• **Supplied data**:
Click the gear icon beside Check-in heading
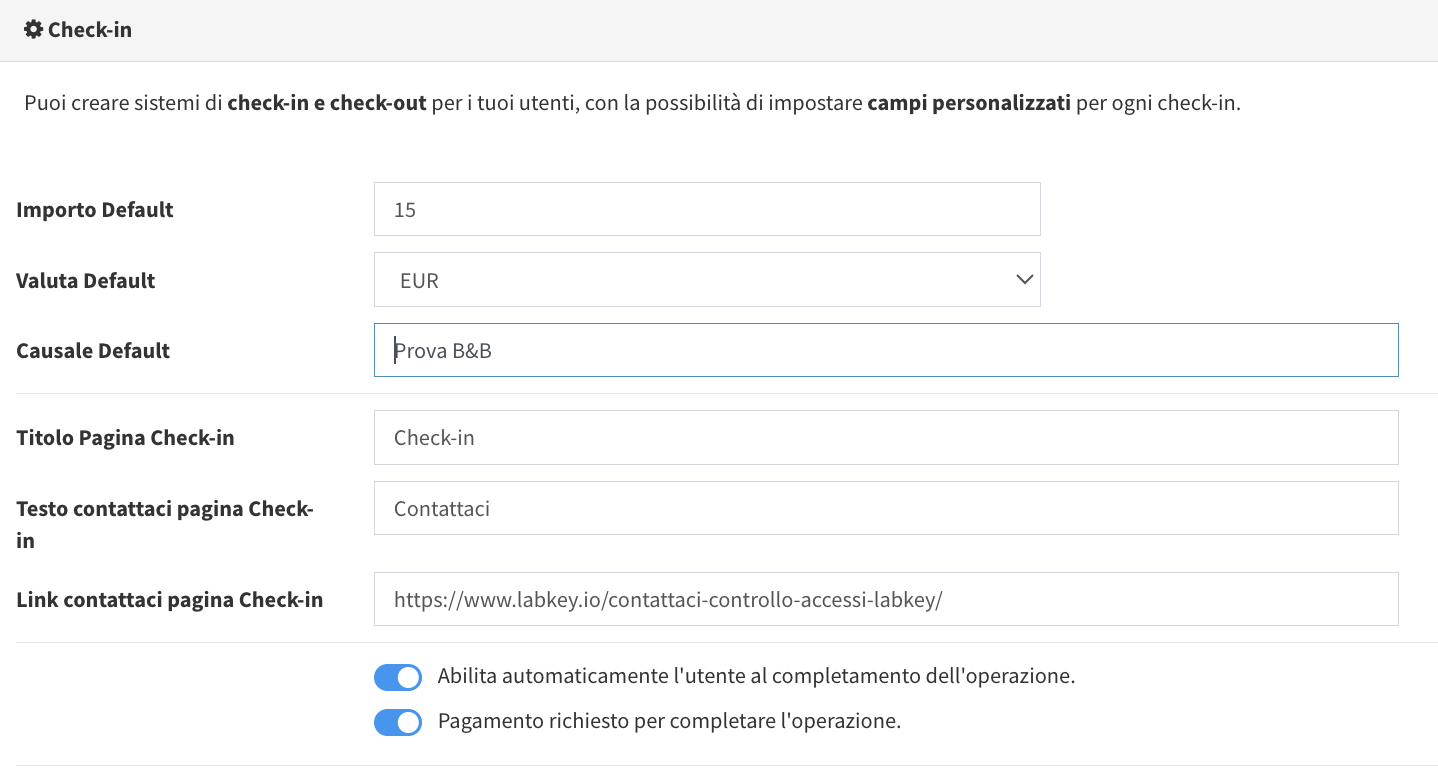Viewport: 1438px width, 772px height. (x=33, y=30)
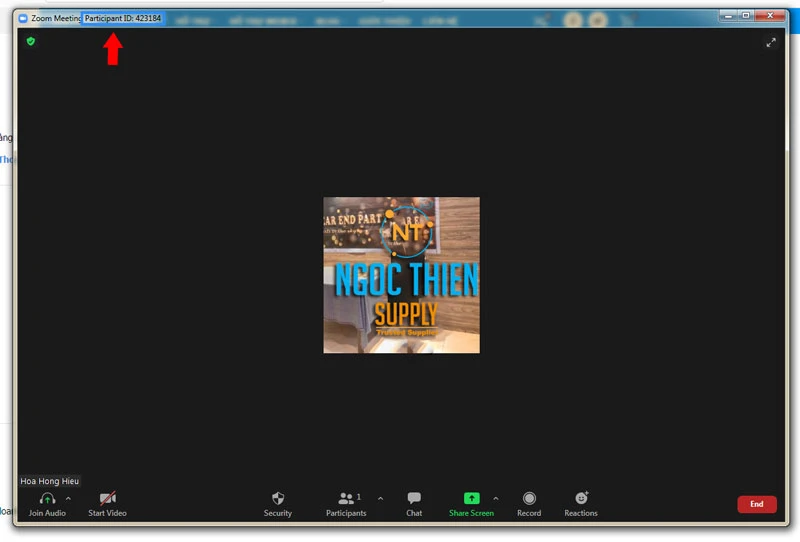Click the highlighted Participant ID text
The image size is (800, 542).
pyautogui.click(x=122, y=18)
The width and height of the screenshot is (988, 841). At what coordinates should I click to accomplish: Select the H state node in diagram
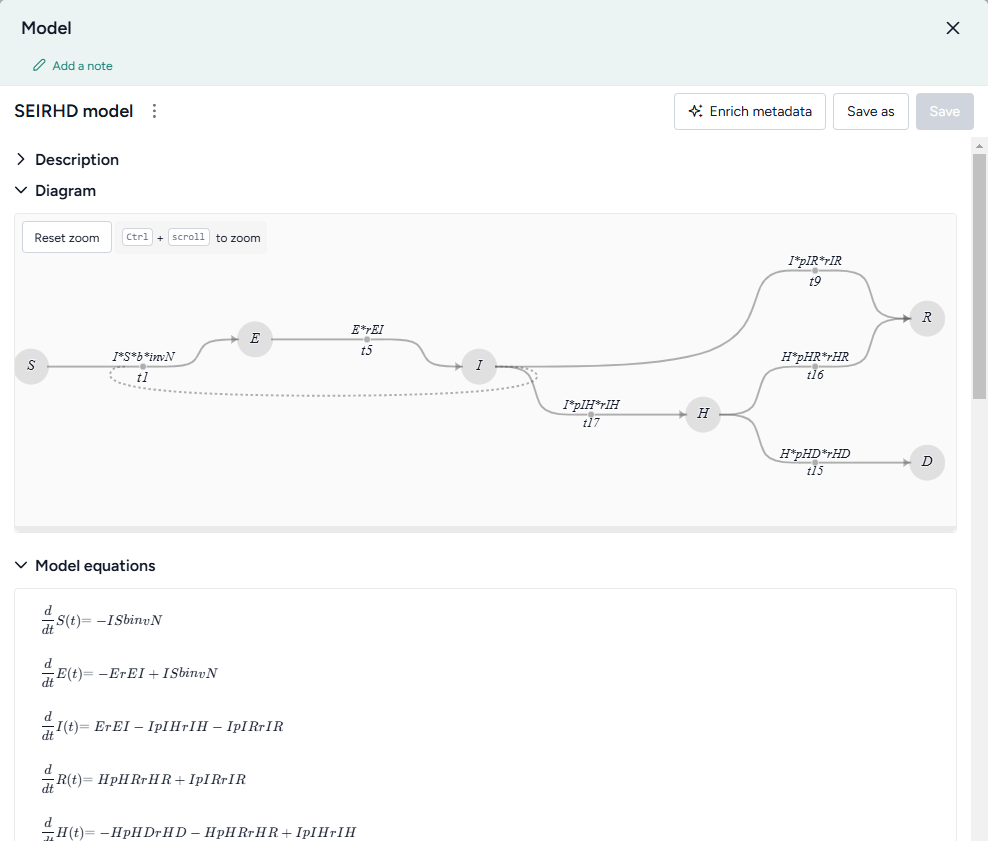703,413
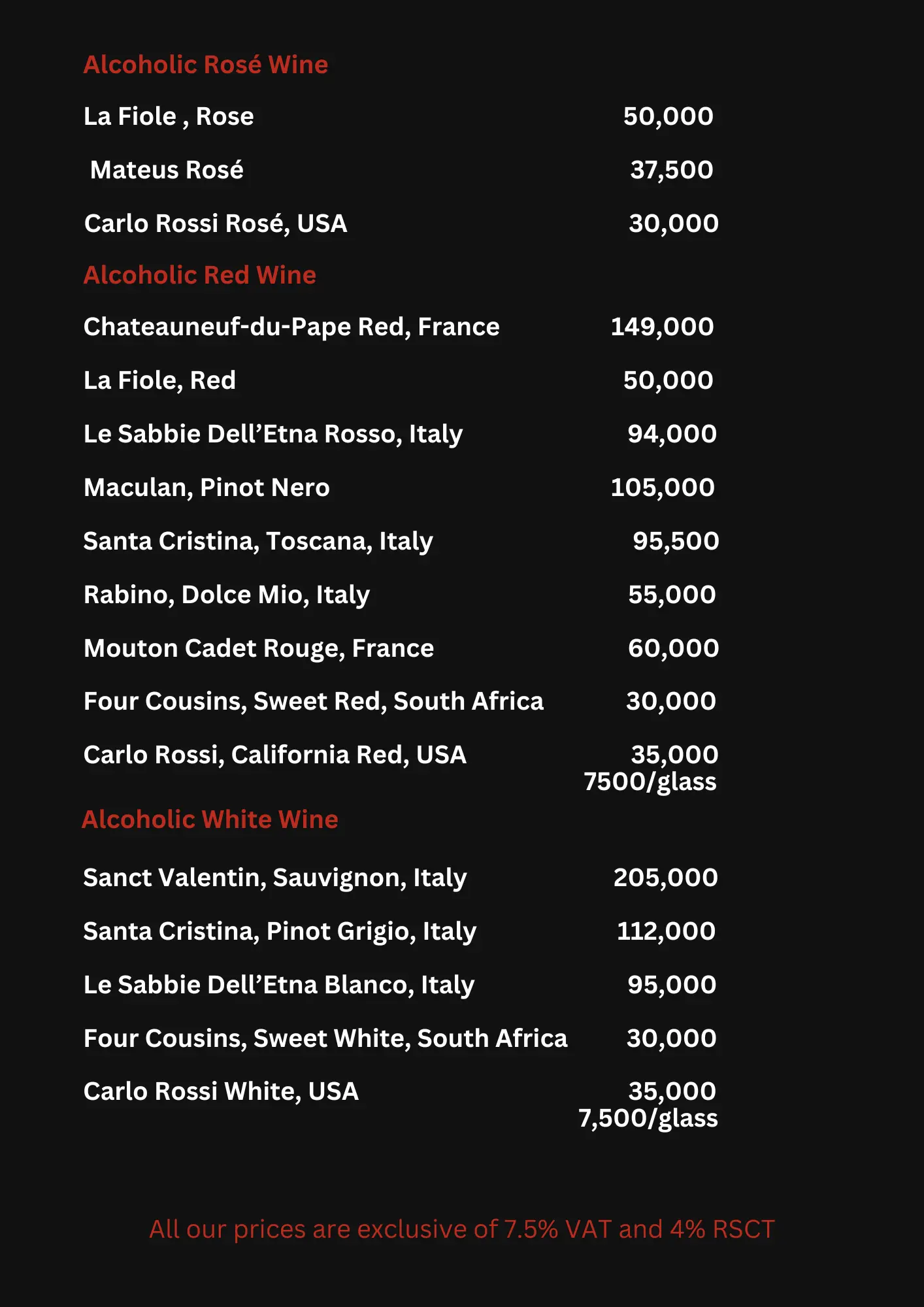Image resolution: width=924 pixels, height=1307 pixels.
Task: Click Santa Cristina, Toscana, Italy
Action: click(x=258, y=541)
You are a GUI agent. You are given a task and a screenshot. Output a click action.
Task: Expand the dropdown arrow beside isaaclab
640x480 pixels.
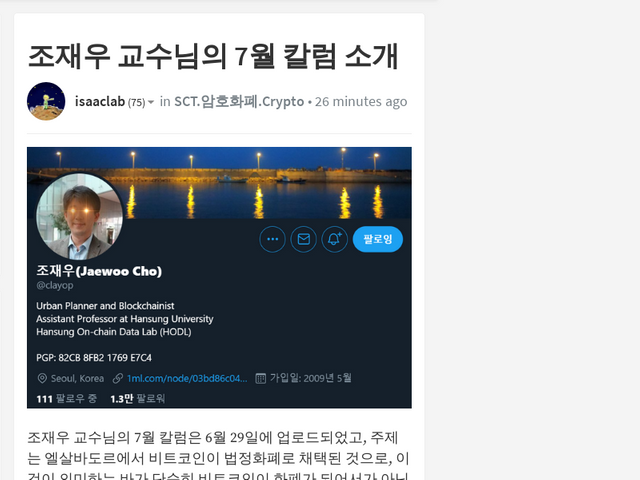pos(151,102)
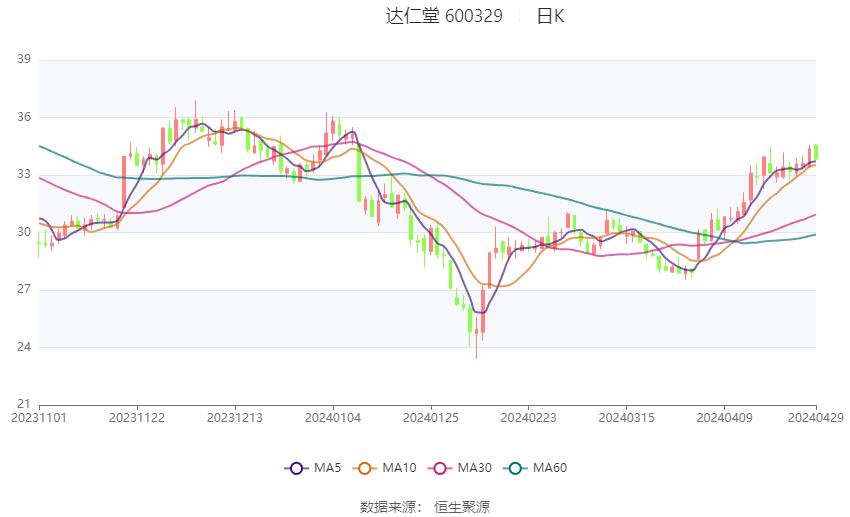Click the lowest candlestick near price 24
This screenshot has height=517, width=850.
[x=476, y=337]
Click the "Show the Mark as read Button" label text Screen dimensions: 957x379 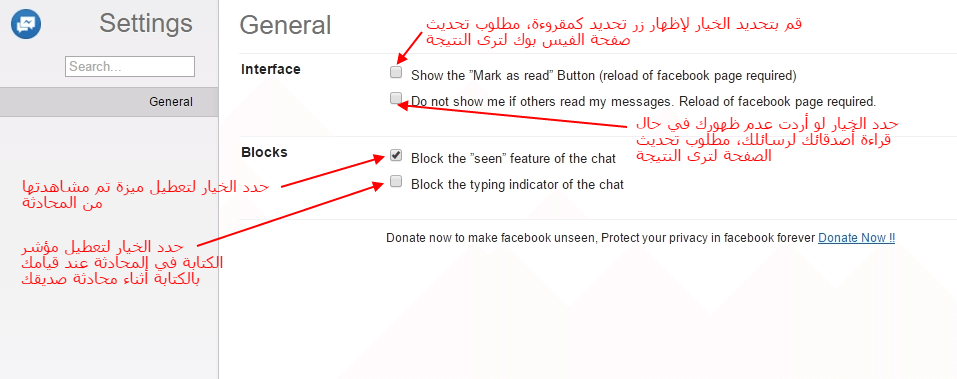pos(604,76)
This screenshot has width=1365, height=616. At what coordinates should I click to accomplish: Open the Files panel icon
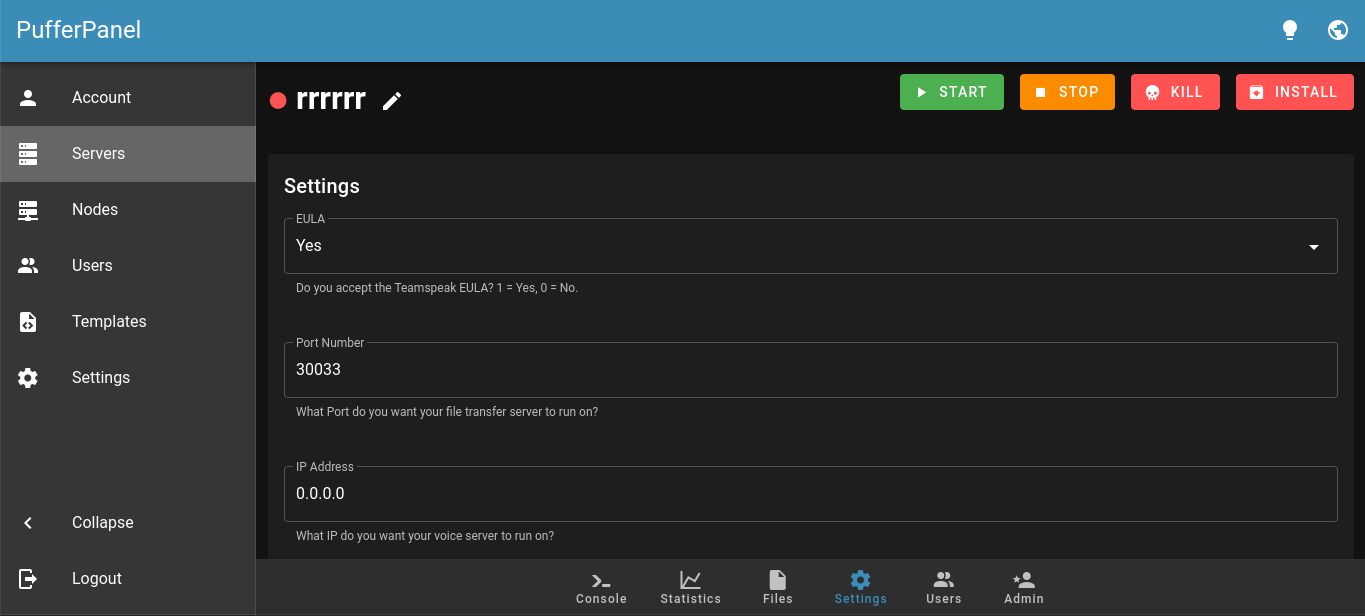coord(777,578)
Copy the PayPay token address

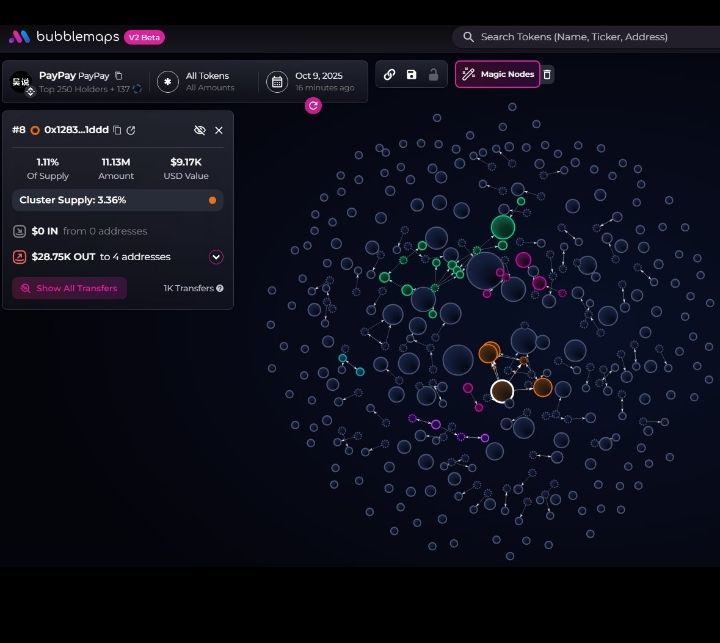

• **Task details**: Your reply should contain only an exact copy of the lines from the beginning of the material through the line with "You are a GUI", both ends included, with the pictures removed.

• **Problem solution**:
Click the gear icon beside Check-in heading
Viewport: 1438px width, 772px height. (x=33, y=30)
Click the highlighted Participant ID text
The image size is (800, 542).
pyautogui.click(x=122, y=18)
The width and height of the screenshot is (988, 841). At what coordinates should I click to accomplish: Select the H state node in diagram
703,413
Image resolution: width=924 pixels, height=1307 pixels.
Task: Click Santa Cristina, Toscana, Italy
Action: click(x=258, y=541)
You are a GUI agent. You are given a task and a screenshot. Output a click action.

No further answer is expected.